Hi, it’s Joanna in Singapore. The world has been captivated by a $30 billion joke cryptocurrency with a weird backstory. But first…

Joanna Ossinger

“Memes have value”
Shiba Inu is now the 11th-biggest cryptocurrency by market value.
That means that a token created only last year by someone calling themselves Ryoshi, and themed after a Japanese hunting dog, is now worth more than $30 billion—about double the market capitalization of Peloton Interactive Inc. and the gross domestic product of Albania.
Shiba Inu was even able to briefly surge ahead of Dogecoin, its apparent progenitor. And the coin’s value remains higher than those of blockchain networks with lots of development, like Avalanche, Terra and Polygon.
How did we get here? Meme stocks live and die by attention, and the unusual backstory of SHIB, as the token is known, is rooted in a publicity stunt. Early on, Ryoshi gave half of the supply of Shiba Inu to Ethereum co-founder Vitalik Buterin, one of the most respected and well-known people in crypto.

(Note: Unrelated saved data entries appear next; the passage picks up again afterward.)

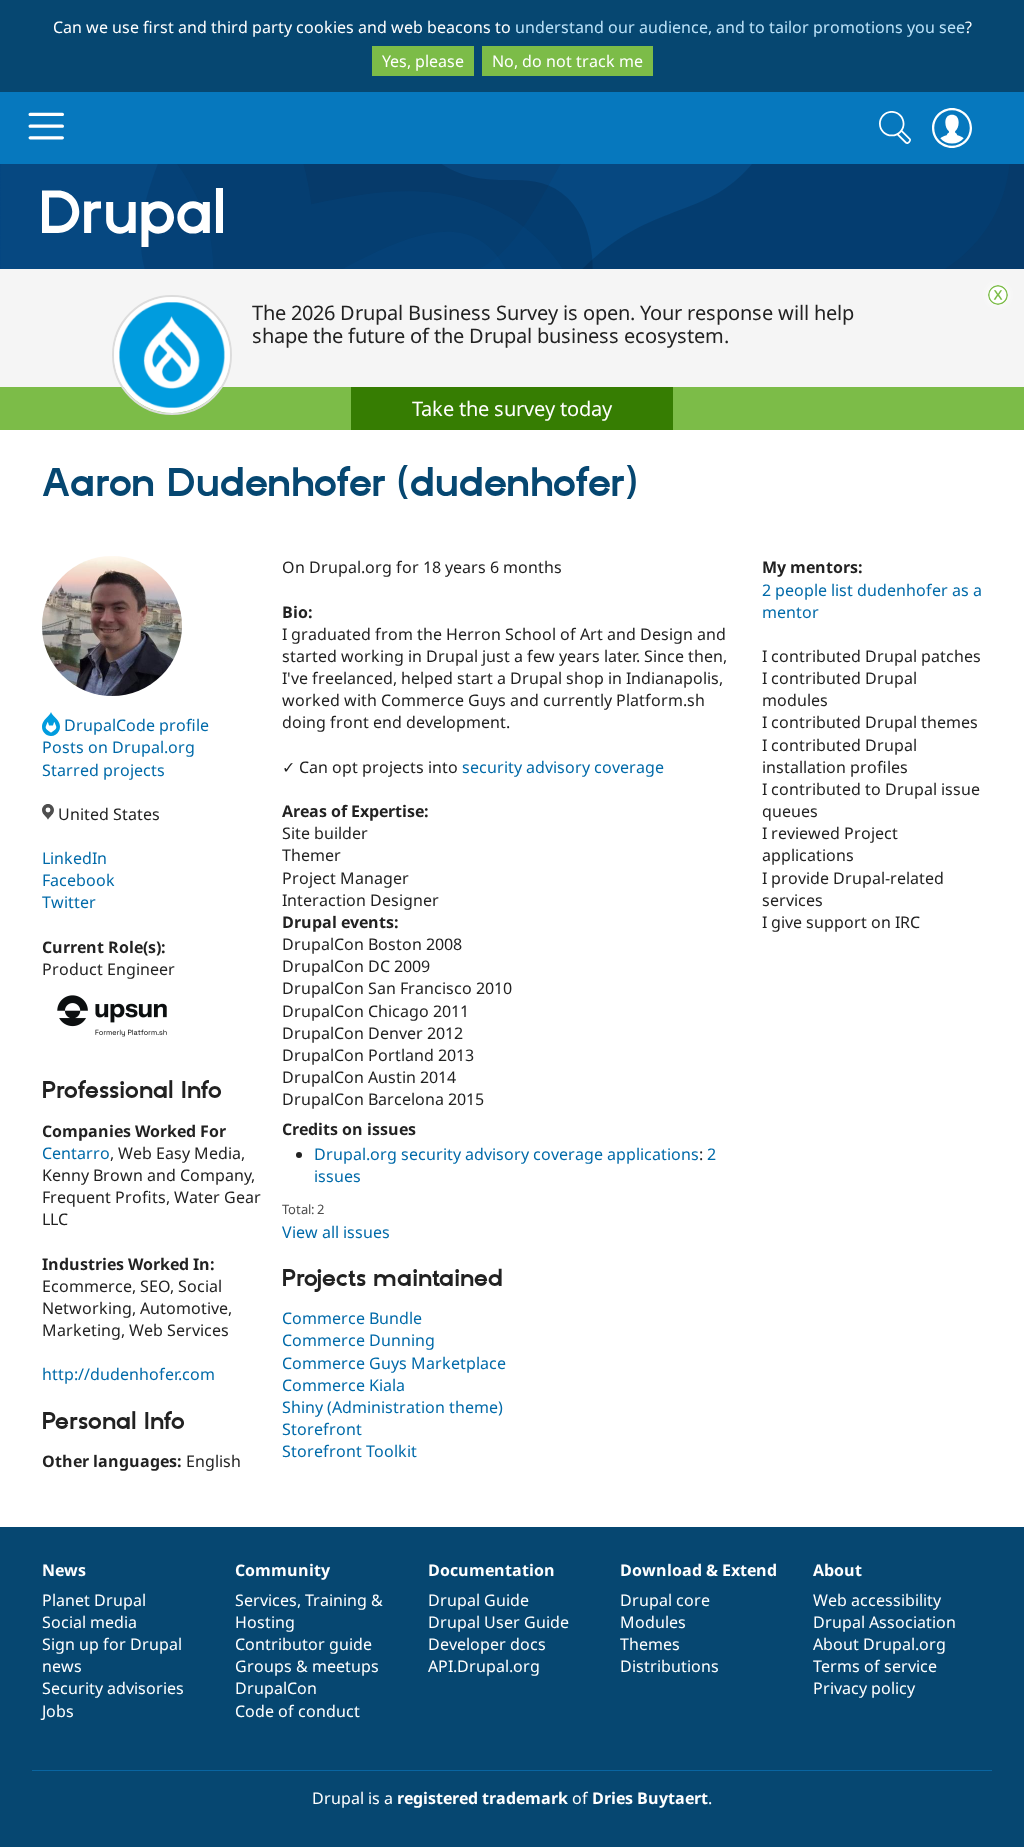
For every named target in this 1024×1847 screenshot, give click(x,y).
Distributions (669, 1666)
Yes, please (423, 61)
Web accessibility (877, 1600)
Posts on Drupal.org (118, 747)
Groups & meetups (307, 1666)
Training (336, 1600)
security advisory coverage (563, 767)
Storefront (322, 1429)
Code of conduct (297, 1711)
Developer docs (487, 1644)
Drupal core (665, 1600)
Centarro (76, 1153)
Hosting (265, 1622)
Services (266, 1600)
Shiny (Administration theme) (392, 1407)
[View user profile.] (112, 626)
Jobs (58, 1711)
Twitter (69, 902)
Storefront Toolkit (349, 1451)
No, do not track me (567, 61)
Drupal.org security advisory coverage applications (506, 1154)
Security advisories (113, 1688)
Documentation (491, 1570)
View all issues (336, 1232)
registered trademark (482, 1798)
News (64, 1570)
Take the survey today (512, 408)
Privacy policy (864, 1688)
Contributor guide (303, 1644)
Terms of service (875, 1666)
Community (282, 1570)
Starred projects (103, 770)
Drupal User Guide (498, 1622)
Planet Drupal (94, 1600)
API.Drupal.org (484, 1666)
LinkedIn (74, 858)
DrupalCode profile (136, 725)
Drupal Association (884, 1622)
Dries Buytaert (650, 1798)
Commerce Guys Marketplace (394, 1363)
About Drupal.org (879, 1644)
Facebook (78, 880)
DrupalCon (276, 1688)
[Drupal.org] (311, 216)
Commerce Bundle (352, 1318)
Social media (89, 1622)
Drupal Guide (478, 1600)
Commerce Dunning (358, 1340)
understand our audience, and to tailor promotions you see (740, 27)
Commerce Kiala (343, 1385)
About (837, 1570)
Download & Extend (698, 1570)
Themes (650, 1644)
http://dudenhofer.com (128, 1374)
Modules (653, 1622)
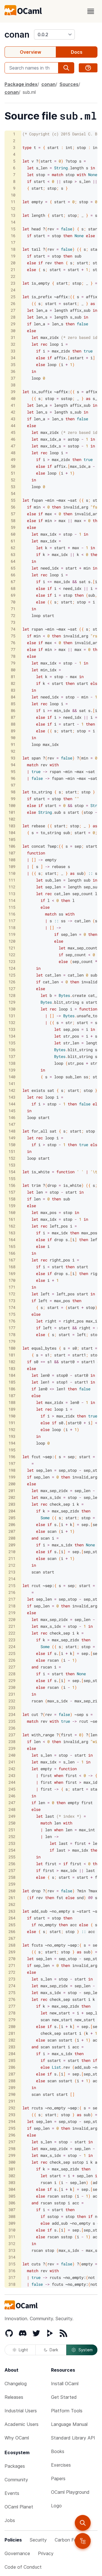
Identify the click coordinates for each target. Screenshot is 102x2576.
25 (13, 296)
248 (11, 1809)
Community (16, 2479)
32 (13, 344)
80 (13, 669)
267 (11, 1938)
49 (13, 459)
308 (11, 2216)
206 (11, 1524)
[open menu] (90, 11)
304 (11, 2189)
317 (11, 2277)
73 (13, 622)
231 (11, 1694)
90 (13, 737)
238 (11, 1741)
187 (11, 1395)
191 (11, 1422)
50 (13, 466)
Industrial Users (21, 2410)
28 (13, 317)
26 (13, 303)
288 (11, 2080)
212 (11, 1565)
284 (11, 2053)
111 (11, 880)
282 (11, 2040)
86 (13, 710)
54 (13, 493)
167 (11, 1260)
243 (11, 1775)
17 (13, 242)
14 (13, 222)
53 (13, 486)
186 (11, 1388)
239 (11, 1748)
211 (11, 1558)
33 (13, 351)
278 (11, 2013)
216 (11, 1592)
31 (13, 337)
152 (11, 1158)
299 (11, 2155)
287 (11, 2074)
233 (11, 1707)
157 (11, 1192)
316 (11, 2270)
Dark (54, 2349)
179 (11, 1341)
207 (11, 1531)
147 (11, 1124)
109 (11, 866)
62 (13, 547)
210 (11, 1551)
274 (11, 1985)
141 (11, 1083)
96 (13, 778)
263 (11, 1911)
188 (11, 1402)
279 (11, 2019)
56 (13, 507)
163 (11, 1232)
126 (11, 981)
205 (11, 1517)
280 (11, 2026)
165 (11, 1246)
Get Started (64, 2397)
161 (11, 1219)
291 (11, 2101)
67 (13, 581)
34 (13, 357)
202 (11, 1497)
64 (13, 561)
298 (11, 2148)
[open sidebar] (83, 2541)
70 (13, 602)
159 (11, 1205)
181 (11, 1355)
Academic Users (22, 2424)
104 (11, 832)
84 (13, 697)
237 (11, 1734)
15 (13, 228)
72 (13, 615)
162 (11, 1226)
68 (13, 588)
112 (11, 886)
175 (11, 1314)
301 (11, 2169)
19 (13, 256)
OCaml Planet (19, 2507)
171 (11, 1287)
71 (13, 608)
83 (13, 690)
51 (13, 473)
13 (13, 215)
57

Buterin, understandably, was perplexed that someone had sent him trillions of SHIB without his permission. “I don’t know what they were doing issuing those coins to me,” he said in an interview with Bloomberg. This spring, he donated tokens worth about $1 billion to Covid-19 relief efforts in India.
The Shiba Inu website claimed victory. Buterin’s move ensures “our long-term success and stability,” the site now reads. And it quotes Ryoshi: “Thank you to the woofmeister for enabling true decentralization.” The price tanked after Buterin’s donation as he sold coins, but SHIB’s notoriety persisted. By October, its value had surged into the tens of billions.

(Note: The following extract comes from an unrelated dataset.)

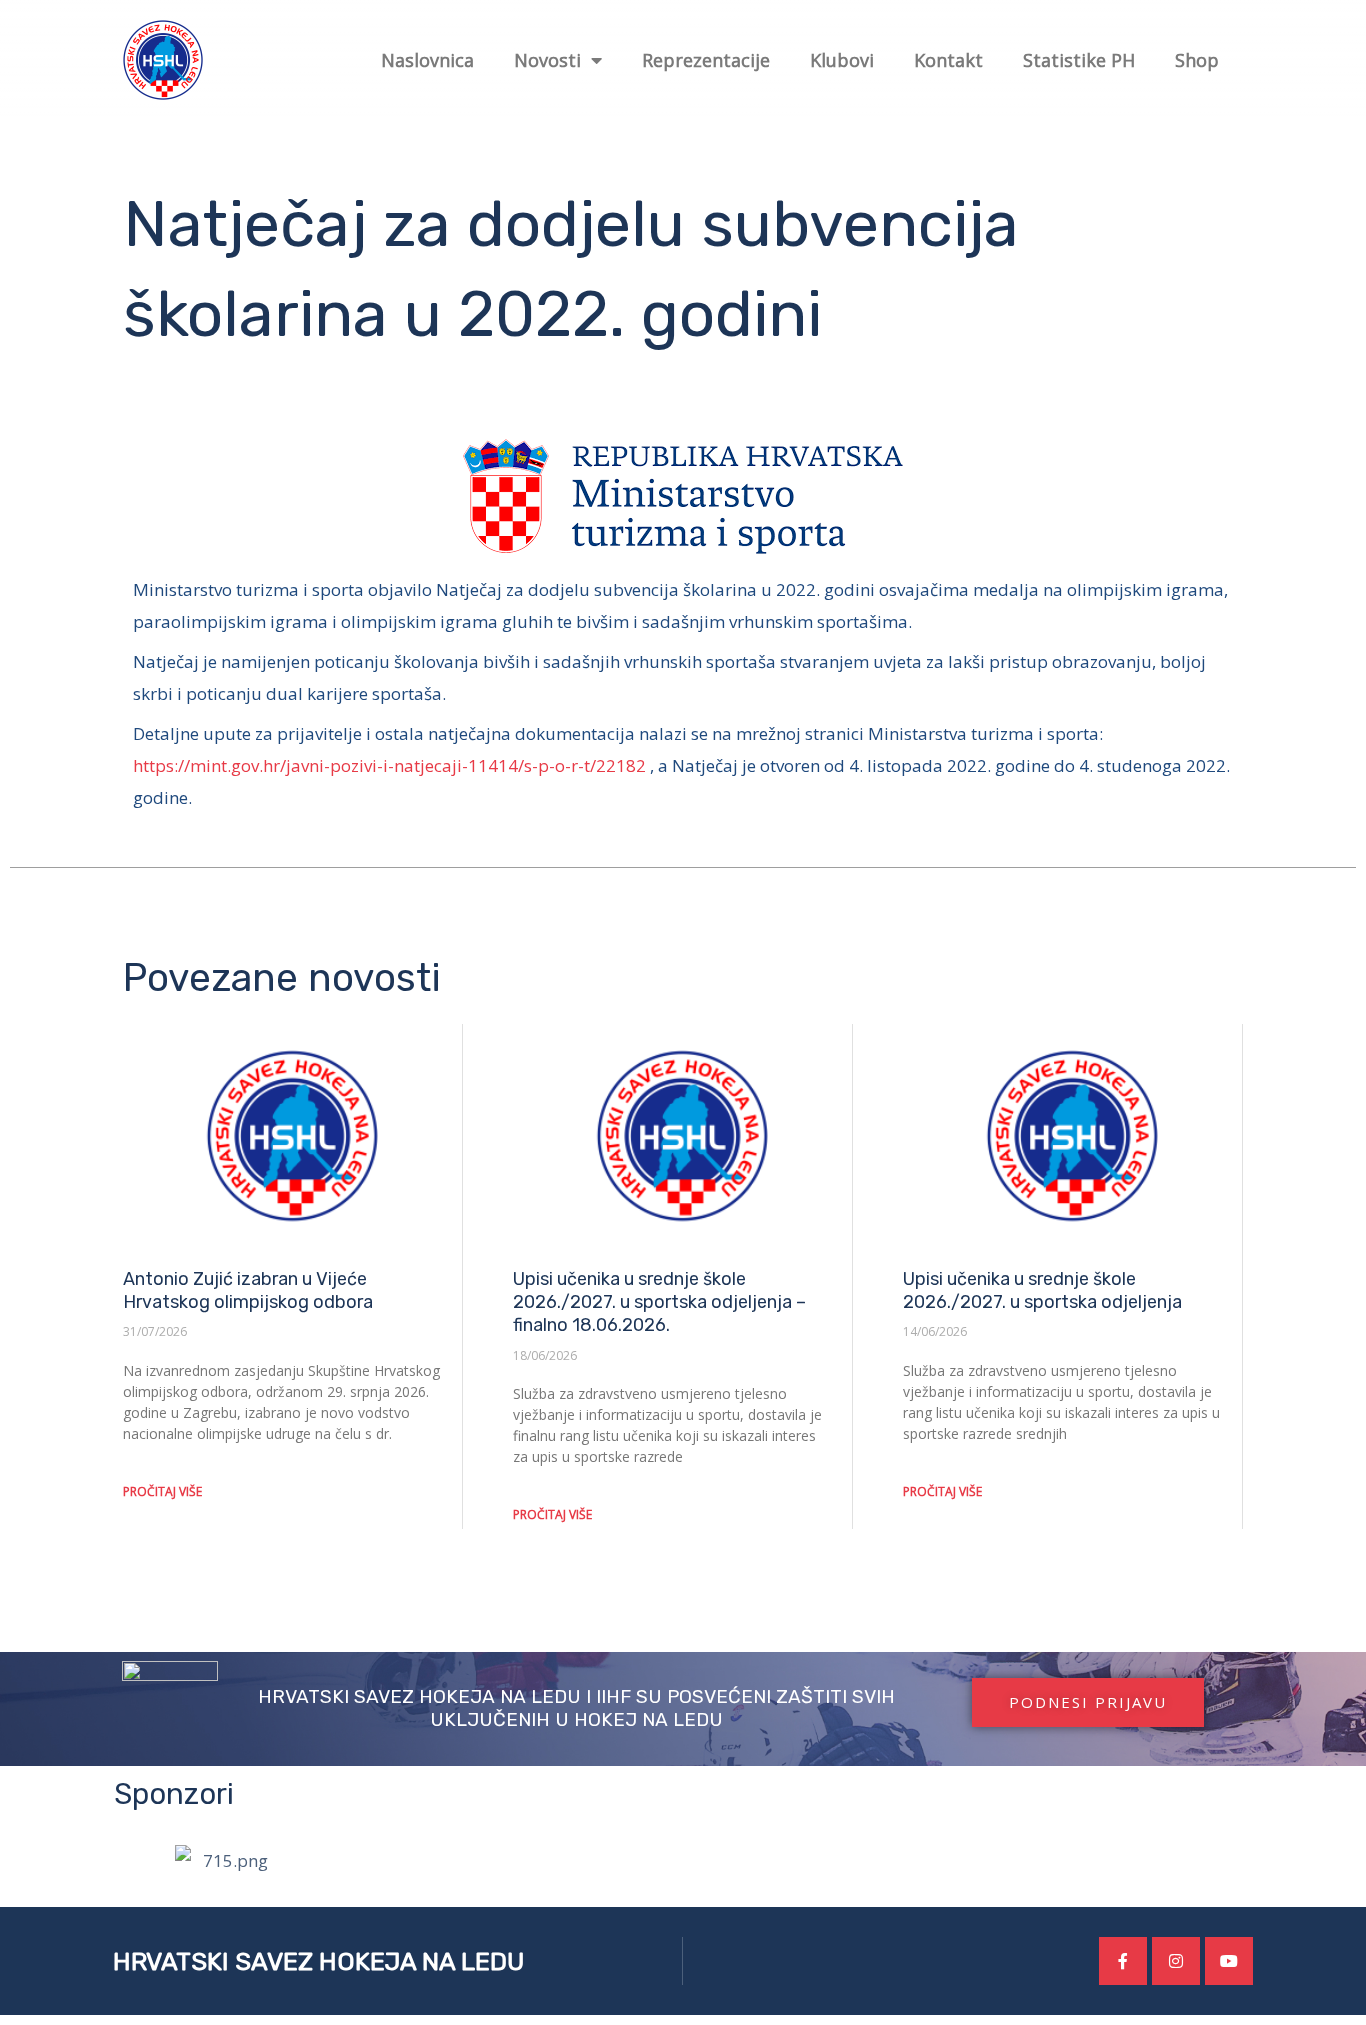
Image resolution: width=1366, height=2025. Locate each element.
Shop (1197, 60)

It can be hard to find the reason behind market moves in Bitcoin and Ether, much less Shiba Inu. But a couple things have probably helped the dog-themed cryptocurrency. Besides the attention from Buterin, there’s also the really, really low price. You can buy a lot for not very much money—making it more fun and low-stakes than comparable bets. Shiba Inu has also created popular non-fungible tokens, or NFTs, further bolstering its place in the crypto consciousness.

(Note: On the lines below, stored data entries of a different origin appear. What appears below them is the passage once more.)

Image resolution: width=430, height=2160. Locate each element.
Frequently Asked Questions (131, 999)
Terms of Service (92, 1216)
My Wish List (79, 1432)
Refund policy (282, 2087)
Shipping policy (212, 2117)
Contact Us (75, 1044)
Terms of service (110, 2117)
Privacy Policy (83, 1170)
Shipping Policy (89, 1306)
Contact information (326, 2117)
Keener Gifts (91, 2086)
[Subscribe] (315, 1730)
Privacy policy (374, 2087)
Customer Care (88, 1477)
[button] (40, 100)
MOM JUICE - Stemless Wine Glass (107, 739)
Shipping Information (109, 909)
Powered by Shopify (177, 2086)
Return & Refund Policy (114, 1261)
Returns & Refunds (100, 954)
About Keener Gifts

In some ways it’s helpful that SHIB is so clearly ridiculous. “This is counter-culture, cult stuff, and its disciples revel in that. The more absurd it is, the better,” said Antoni Trenchev, co-founder at crypto lender Nexo. “It’s like an inside joke—only as it goes viral, the number of people in on the joke can go into the millions pushing the valuations out of this universe.”
Of course, SHIB holders are not value investors, and the coin’s price is unstable. For example, its value recently fell about 25% in one day after a Shiba Inu whale (a name for someone with a very large portion of the outstanding supply) appeared to be selling part of their stake. And the market value is still off its October highs.
But there’s reason to think that Shiba Inu is a bellwether of a larger, more durable trend. “Memes have value and have been an investible thesis in 2021,” Jonathan Cheesman, head of over-the-counter and institutional sales at crypto derivatives exchange FTX, said in an email. “Don’t short things millennials think are funny.”